Reputation: 1367
I am (slowly) moving my way through an "introductory" course on FPGA programming using Xilinx Spartan-6 Eval Board, and am looking at clock timings and how you can add necessary timing constraints. It has led me to a couple of questions. For this demonstration I have used a simple program to just make an LED blink (code at the bottom).
I then added this constraint to my constraints file:
NET "CLK" TNM_NET = CLK;
TIMESPEC TS_CLK = PERIOD "CLK" 200 MHz HIGH 50%; # What effect does the 200 Mhz enforce?
What does the constraint actually enforce? Because when I attempt to scale it in order to make an LED blink at 1 Hz I find it makes no difference whether I put a timing constraint of 200 MHz, or any other number!

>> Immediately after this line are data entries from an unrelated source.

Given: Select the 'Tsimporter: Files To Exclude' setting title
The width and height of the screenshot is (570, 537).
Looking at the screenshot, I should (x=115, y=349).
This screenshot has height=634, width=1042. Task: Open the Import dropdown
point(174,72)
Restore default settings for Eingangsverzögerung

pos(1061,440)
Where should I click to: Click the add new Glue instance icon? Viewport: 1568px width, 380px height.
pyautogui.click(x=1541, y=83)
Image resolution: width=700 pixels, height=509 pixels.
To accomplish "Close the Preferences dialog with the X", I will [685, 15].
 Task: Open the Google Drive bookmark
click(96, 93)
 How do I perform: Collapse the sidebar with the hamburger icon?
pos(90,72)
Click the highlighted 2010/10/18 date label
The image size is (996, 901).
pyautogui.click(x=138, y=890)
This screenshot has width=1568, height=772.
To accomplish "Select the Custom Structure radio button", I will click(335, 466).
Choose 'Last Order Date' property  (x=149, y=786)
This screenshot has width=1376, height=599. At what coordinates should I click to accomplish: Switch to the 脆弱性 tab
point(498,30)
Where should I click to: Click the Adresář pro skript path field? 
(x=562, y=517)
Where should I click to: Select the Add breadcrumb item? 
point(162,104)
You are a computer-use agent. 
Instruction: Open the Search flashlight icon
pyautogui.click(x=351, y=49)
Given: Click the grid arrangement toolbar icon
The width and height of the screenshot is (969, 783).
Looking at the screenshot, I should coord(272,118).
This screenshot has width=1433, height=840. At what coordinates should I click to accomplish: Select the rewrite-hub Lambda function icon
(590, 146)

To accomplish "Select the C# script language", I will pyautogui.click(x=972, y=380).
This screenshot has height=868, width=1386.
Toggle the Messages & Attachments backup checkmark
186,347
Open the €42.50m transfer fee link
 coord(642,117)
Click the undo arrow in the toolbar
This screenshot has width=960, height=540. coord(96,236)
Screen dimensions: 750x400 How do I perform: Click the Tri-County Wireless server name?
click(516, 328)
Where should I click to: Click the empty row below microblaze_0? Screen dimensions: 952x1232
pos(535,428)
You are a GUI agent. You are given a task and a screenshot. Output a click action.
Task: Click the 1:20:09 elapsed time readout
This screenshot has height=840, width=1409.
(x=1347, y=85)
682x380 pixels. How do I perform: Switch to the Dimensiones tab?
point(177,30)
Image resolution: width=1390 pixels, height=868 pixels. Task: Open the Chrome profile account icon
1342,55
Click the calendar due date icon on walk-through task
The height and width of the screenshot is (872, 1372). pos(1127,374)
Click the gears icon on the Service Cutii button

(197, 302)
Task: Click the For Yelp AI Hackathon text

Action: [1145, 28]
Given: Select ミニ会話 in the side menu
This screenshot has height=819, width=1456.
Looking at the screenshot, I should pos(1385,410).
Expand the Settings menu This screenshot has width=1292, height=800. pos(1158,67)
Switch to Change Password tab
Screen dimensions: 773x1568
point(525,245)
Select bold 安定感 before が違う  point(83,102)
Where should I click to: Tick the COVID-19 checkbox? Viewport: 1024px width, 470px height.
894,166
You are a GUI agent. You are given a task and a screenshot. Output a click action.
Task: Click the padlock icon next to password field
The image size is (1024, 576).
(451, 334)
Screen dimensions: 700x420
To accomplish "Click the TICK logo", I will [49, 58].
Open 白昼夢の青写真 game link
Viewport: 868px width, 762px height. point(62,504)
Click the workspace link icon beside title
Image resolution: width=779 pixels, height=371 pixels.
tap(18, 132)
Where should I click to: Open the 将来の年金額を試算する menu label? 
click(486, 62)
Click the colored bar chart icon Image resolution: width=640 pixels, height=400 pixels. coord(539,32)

Thanks very much! My entire source code is below for reference.
library IEEE;
use IEEE.STD_LOGIC_1164.ALL;
use IEEE.NUMERIC_STD.ALL;
use IEEE.STD_LOGIC_ARITH.ALL;
use IEEE.STD_LOGIC_UNSIGNED.ALL;
entity LED_Blink is
port(
CLK : in std_logic;
LED : out std_logic
);
end LED_Blink;
architecture Behavioral of LED_Blink is
signal CLK_1Hz : std_logic;
signal counter : std_logic_vector(26 downto 0);
begin
prescaler : process(CLK)
begin
if rising_edge(CLK) then
if (counter < 1000000) then --possibly change to number in binary
counter <= counter + 1;
else
CLK_1Hz <= not CLK_1Hz;
counter <= (others => '0');
end if;
end if;
end process;
LED <= CLK_1Hz;
end Behavioral;
NET "CLK" LOC ="K21";
NET "LED" LOC = "D21";
NET "CLK" TNM_NET = CLK;
TIMESPEC TS_CLK = PERIOD "CLK" 5 ns HIGH 50%;
Upvotes: 1
Views: 2358
Reputation: 16211
Timing constraint are parameters for Static Timing Analysis (STA). An STA tool like Xilinx trace
can tell you if your code - generated, mapped, placed and finally routed netlist - will meet all timing requirements.
Every part of your described circuit (LUTs, registers and wires) has a delay. STA ensures you that the overall delay is less than your clock period minus some uncertenty. (see the Xilinx timing guide for more information on 'setup' and 'hold' times.)
So setting CLK
to 200 MHz checks if your circuit will run at up to 200 MHz. It does not change the behavior like a blinking frequency.